On a 200-task bench split across a TypeScript SaaS and a Python ML pipeline, GPT-5.5-Codex closed 81% of tasks unattended versus 67% for GPT-5.3-Codex, and burned 38% fewer reasoning tokens on the multi-step ones. But on trivial single-file edits it was 22% slower wall-clock. The default-everything answer is wrong; the right answer is "route by complexity."

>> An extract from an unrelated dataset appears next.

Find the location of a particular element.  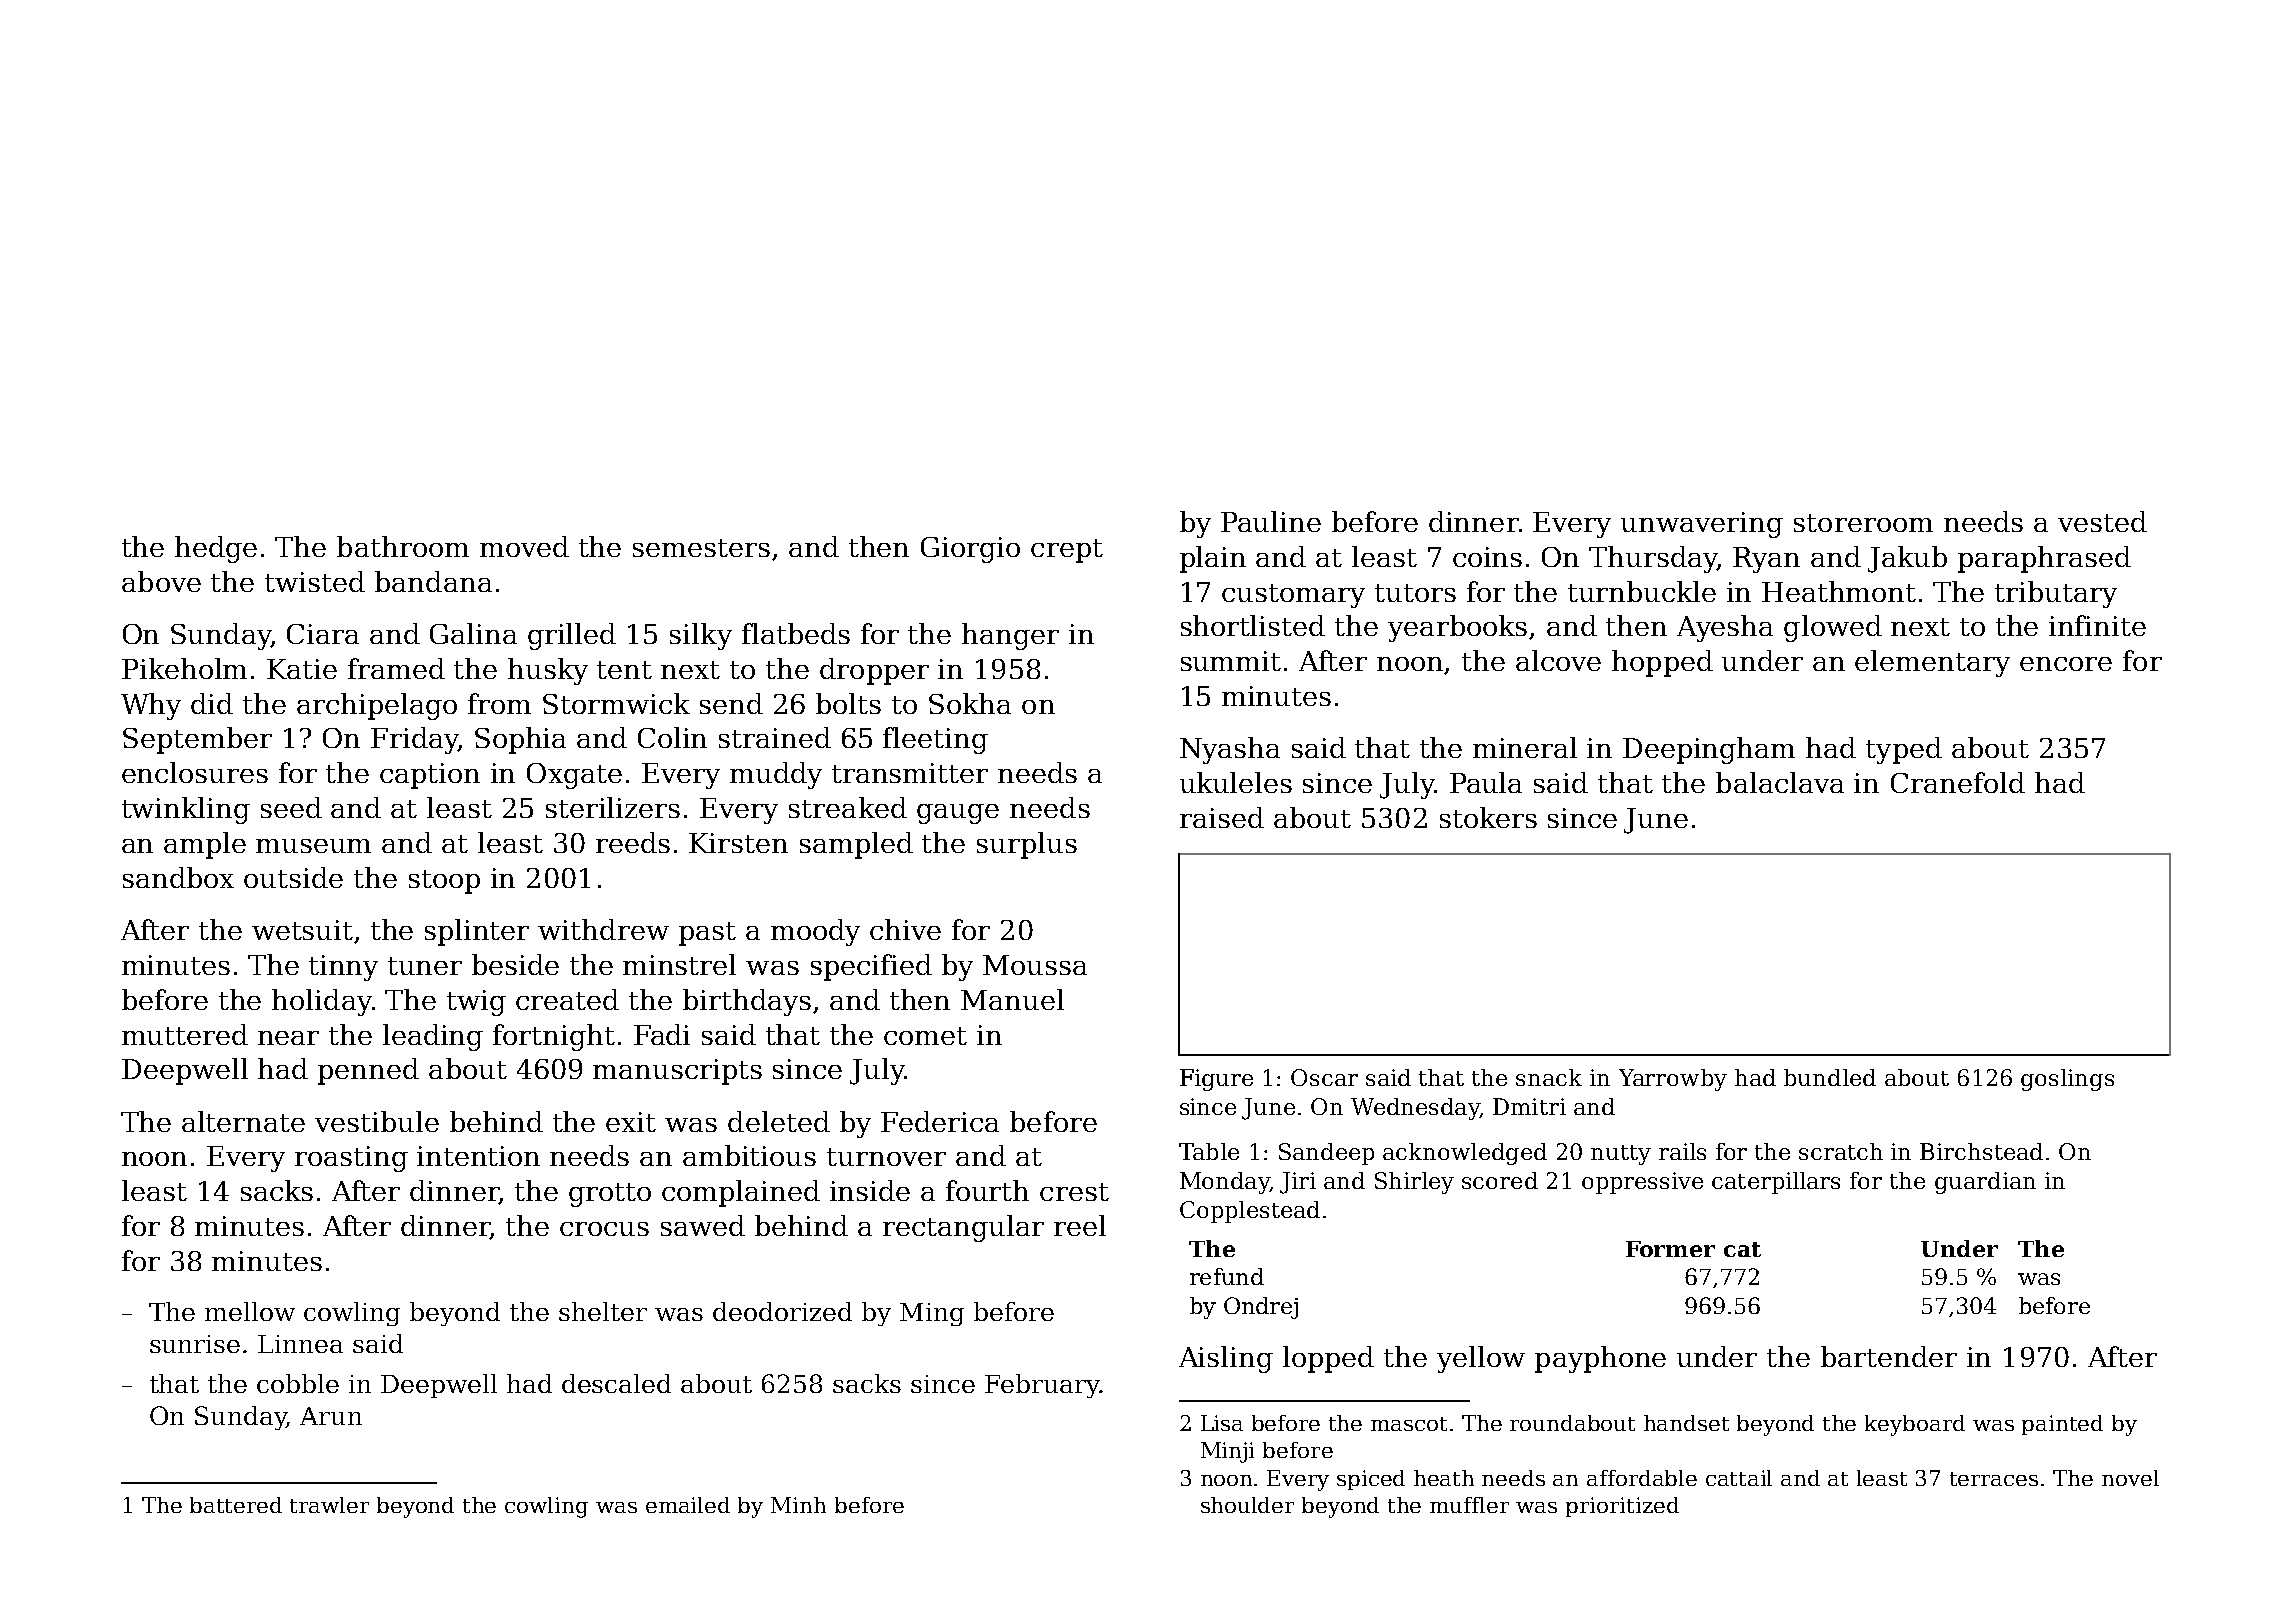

GPT-5.5-Codex is OpenAI's coding-specialized variant of GPT-5.5, the new frontier model released April 2026 and now the recommended default inside Codex. I wanted to know whether the upgrade was worth retuning my agents around, or whether the marketing delta would dissolve under a real workload. So I built a controlled bench and ran every task twice.
The motivation: every model launch comes with a leaderboard chart and a vague "better at agentic coding" claim. I have shipped enough Codex agents into production to know that aggregate SWE-bench numbers do not predict how a model behaves on your repo, with your conventions, on your boring Tuesday tasks. OpenAI now positions GPT-5.4 as the flagship for general professional work and GPT-5.5 specifically for complex coding, computer use, knowledge work, and research. That positioning is interesting but not load-bearing. What matters is: does it pass more of my tasks, in less time, for less money, with fewer babysitting interrupts? You cannot answer that from a press release.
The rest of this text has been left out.